Documentation suggests calling functions at incorrect times #586

Closed
marc-groundctl opened this Issue Dec 30, 2015 · 9 comments

Projects

None yet

5 participants

@marc-groundctl

In the libcurl documentation (https://github.com/bagder/curl/blob/4b96240d3fa589babfcab573d0806cb3b4ebfdb4/docs/libcurl/libcurl.3#L189) one of the recommended ways to call curl_global_init is in the constructor of a global variable. However, on Windows this may not work properly because curl_global_init calls WSAStartup, and WSAStartup is not designed to be called while other dlls are being loaded (https://msdn.microsoft.com/en-us/library/windows/desktop/ms742213(v=vs.85).aspx).

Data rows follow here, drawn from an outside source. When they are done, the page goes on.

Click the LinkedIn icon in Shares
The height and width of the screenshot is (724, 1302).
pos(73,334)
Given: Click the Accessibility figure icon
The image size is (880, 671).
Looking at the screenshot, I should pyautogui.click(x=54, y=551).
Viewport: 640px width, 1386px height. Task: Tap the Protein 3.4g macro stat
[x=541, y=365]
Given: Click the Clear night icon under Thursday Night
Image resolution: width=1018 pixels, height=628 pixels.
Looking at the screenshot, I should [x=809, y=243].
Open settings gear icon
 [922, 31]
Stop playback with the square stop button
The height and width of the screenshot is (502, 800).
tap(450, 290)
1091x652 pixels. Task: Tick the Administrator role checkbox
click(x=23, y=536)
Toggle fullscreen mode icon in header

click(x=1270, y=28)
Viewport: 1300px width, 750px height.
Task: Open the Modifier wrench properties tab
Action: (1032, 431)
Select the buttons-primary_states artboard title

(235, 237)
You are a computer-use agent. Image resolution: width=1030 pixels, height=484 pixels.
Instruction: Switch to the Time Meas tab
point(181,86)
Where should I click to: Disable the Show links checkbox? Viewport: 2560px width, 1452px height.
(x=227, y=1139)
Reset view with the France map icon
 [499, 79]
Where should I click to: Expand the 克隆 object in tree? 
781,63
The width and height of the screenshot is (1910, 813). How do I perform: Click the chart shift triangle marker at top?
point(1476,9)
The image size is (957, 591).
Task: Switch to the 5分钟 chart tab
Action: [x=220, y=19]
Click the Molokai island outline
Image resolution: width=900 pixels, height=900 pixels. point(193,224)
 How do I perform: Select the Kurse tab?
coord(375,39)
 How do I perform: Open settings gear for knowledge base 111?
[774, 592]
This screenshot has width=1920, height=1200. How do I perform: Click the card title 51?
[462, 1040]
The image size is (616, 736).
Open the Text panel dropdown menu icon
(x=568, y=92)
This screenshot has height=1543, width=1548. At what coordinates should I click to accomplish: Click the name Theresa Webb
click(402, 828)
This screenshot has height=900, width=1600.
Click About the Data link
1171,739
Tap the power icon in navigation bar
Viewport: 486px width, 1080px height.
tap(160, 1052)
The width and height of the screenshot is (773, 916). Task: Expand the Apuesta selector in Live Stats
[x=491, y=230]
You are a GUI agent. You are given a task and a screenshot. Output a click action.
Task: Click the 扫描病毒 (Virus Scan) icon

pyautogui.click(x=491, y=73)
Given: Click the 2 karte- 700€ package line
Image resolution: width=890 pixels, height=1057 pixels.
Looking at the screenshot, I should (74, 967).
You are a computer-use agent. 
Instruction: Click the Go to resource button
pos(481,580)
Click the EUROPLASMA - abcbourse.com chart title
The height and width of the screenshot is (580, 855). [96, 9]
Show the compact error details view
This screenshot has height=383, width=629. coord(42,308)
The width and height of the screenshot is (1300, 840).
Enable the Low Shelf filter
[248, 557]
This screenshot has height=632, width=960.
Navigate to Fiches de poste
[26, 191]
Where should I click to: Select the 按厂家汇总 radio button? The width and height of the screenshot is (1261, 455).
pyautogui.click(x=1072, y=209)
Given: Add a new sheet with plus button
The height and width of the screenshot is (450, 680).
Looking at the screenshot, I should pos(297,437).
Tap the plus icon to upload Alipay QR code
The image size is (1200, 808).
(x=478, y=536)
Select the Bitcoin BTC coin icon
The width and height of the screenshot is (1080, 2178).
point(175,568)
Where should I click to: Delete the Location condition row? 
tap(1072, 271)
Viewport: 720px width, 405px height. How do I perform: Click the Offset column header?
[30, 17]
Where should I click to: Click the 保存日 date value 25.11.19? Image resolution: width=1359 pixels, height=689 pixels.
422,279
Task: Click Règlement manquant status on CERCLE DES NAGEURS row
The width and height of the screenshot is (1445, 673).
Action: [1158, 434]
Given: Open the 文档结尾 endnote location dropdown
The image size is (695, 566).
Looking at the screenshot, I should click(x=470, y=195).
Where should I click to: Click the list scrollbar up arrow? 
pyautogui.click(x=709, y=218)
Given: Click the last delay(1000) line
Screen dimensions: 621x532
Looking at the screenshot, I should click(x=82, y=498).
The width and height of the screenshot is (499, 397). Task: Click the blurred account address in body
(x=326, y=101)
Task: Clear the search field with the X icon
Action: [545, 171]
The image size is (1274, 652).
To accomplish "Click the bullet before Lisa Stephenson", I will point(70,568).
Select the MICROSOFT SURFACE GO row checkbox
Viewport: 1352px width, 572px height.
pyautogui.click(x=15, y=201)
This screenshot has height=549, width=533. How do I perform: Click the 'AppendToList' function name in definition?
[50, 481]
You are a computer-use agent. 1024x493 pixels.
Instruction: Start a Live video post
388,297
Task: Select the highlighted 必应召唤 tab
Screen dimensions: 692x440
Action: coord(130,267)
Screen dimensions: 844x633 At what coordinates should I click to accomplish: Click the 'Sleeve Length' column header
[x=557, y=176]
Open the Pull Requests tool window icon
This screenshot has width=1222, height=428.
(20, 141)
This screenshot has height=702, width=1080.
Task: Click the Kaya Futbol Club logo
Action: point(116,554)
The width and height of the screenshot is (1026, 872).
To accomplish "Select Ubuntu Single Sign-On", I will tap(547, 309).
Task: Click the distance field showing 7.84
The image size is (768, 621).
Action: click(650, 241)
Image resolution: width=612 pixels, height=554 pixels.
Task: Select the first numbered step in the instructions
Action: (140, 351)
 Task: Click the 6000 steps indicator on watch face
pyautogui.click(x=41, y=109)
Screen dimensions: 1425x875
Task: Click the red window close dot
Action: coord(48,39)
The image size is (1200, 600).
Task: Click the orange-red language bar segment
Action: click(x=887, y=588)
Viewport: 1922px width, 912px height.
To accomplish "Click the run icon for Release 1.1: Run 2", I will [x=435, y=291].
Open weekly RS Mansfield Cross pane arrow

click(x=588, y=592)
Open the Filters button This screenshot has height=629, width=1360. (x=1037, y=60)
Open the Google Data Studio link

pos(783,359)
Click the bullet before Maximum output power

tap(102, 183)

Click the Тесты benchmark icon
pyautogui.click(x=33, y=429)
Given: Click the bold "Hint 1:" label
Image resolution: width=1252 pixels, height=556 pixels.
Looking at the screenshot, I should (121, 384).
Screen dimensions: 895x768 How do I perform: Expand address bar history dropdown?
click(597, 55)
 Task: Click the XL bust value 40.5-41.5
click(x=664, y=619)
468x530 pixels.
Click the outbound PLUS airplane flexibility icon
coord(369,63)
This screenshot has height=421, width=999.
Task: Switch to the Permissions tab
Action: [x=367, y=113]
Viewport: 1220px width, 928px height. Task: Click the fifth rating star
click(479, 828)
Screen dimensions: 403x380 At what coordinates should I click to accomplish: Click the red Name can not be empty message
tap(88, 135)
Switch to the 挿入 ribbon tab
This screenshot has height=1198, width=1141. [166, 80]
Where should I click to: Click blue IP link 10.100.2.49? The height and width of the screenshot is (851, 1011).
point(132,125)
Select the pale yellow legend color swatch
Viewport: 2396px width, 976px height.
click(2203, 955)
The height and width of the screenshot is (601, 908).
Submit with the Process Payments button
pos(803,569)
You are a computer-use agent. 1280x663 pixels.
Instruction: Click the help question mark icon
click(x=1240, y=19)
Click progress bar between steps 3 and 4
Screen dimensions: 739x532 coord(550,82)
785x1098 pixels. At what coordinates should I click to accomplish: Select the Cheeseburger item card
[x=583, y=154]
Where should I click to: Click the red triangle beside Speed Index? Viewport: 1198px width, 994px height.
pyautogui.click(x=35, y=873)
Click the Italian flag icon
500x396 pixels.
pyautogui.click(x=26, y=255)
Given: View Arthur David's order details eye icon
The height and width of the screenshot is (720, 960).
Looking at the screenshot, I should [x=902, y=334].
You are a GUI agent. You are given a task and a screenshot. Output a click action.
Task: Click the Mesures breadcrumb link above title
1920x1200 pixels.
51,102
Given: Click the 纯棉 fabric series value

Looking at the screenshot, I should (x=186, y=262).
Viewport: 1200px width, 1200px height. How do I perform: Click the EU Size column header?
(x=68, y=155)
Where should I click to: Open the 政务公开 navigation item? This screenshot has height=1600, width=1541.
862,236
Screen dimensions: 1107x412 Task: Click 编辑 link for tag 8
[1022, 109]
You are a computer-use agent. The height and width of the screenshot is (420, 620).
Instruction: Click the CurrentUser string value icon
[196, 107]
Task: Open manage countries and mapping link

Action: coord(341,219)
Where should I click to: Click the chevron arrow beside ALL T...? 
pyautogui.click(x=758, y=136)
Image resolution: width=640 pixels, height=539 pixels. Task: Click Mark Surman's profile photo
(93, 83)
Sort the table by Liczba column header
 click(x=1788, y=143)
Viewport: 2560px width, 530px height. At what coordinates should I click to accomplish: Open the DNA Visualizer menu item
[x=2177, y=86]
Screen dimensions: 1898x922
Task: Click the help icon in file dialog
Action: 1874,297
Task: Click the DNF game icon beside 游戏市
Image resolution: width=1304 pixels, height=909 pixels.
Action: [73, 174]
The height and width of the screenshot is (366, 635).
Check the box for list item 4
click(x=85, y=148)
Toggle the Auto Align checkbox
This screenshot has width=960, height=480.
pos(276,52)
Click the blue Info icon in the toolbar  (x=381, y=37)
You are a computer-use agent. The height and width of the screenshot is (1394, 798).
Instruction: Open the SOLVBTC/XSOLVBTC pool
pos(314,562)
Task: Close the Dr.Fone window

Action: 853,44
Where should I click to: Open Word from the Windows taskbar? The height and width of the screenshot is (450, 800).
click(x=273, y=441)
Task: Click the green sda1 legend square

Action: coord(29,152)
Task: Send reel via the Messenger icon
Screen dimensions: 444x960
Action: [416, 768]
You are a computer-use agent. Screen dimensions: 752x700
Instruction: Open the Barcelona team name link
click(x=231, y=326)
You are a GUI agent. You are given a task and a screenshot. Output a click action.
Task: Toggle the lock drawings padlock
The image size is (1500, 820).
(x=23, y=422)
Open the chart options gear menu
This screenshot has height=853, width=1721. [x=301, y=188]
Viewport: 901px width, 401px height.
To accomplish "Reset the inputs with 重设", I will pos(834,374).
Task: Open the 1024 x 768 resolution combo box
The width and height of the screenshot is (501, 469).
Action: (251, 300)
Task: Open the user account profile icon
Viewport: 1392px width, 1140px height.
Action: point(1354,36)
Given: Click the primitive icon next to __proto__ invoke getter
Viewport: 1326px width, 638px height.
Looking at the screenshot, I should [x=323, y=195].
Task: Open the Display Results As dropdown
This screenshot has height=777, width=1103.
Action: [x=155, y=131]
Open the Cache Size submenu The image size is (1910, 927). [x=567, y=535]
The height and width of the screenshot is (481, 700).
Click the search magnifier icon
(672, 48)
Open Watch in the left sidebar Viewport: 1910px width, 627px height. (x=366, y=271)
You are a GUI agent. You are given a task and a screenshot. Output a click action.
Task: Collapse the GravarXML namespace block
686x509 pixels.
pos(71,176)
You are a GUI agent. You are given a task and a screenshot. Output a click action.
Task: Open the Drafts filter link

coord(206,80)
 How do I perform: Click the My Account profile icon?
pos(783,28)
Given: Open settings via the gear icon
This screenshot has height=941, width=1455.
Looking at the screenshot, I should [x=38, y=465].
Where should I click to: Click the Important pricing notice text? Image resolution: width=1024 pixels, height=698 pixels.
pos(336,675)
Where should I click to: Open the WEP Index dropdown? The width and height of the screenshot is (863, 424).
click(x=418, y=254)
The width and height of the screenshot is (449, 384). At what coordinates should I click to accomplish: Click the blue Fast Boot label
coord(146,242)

Please remove this recommendation from the documentation.

@bagder
Member
bagder commented Jan 4, 2016

The curl_global_init() function is already documented to not be thread-safe and it states "You must not call it when any other thread in the program (i.e. a thread sharing the same memory) is running." I think that is clear enough.

Your objection because of a subtlety on Windows doesn't seem like a strong enough reason to not provide this suggestion, to me.

@marc-groundctl

This isn't about thread safety though. This happens when dlls are loaded, before main, when no other threads are running.

@dfandrich
Collaborator
@jay
Member
jay commented Jan 4, 2016

I propose something like this fix where we add to libcurl.3 and curl_global_init.3:

If you are initializing libcurl from a Windows DLL you should not initialize
it from DllMain or a static initializer in the DLL because Windows holds the
loader lock during that time and it could cause a deadlock.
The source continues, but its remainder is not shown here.